Currently Used Methods
Foundational
- @mikolovWord2vec2013 — static distributional word vectors from unlabeled text.
- Limitation in context: one vector per type cannot model contextual meaning.
- @penningtonGloVe2014 — global-count embeddings with strong transfer performance.
- Limitation in context: context independence misses polysemy and sentence-specific use.
- @hochreiterLSTM1997 — recurrent sequence modeling for context-sensitive token states.
- Limitation in context: task-specific training does not yield universal pretrained token features.
- Learned in Translation: Contextualized Word Vectors — MT-encoder contextual word representations.
- Limitation in context: parallel-data dependence limits scale and domain coverage.
- context2vec: Learning Generic Context Embedding with Bidirectional LSTM — bidirectional LSTM context encoding around a pivot.

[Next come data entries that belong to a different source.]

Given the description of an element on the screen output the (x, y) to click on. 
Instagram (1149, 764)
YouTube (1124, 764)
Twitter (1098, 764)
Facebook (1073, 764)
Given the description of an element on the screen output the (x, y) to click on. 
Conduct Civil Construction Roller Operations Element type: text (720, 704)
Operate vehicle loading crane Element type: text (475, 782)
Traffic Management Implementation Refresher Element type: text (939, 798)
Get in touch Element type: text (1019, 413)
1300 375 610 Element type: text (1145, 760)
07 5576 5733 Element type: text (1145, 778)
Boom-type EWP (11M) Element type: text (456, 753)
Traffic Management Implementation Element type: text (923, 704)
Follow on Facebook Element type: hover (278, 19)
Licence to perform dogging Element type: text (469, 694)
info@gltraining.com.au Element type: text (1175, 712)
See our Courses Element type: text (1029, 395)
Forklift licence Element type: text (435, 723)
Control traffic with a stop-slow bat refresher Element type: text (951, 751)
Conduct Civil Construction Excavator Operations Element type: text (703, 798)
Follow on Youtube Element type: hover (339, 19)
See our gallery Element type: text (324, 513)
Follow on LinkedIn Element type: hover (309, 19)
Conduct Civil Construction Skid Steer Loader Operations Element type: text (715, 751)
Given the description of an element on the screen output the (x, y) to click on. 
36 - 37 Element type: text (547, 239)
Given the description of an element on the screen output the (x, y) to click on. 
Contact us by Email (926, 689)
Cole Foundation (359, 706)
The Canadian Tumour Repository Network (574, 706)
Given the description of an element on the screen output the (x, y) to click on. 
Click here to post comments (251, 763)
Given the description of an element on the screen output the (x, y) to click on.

- Limitation in context: weaker downstream integration than deep task-weighted biLM mixing.
Proposed Method
Architecture
ELMo uses a 2-layer biLM with separate forward and backward LSTMs. Each direction has 4096 hidden units with 512-dimensional projections; the token layer is a character CNN with 2048 filters, two highway layers, and a 512-dimensional projection. The second LSTM layer receives a residual connection.
Loss / Objective
The biLM maximizes coupled forward and backward LM likelihoods, then forms a task-specific scalar mix of all layers.
Algorithm
The downstream model freezes the biLM, runs it once, and concatenates the mixed representation at the input or output.
Training Procedure
- Pretrain on the 1B Word Benchmark.
- Train for 10 epochs.
- Use biLSTM layers.
- Each LSTM: 4096 hidden units, 512-dimensional projection.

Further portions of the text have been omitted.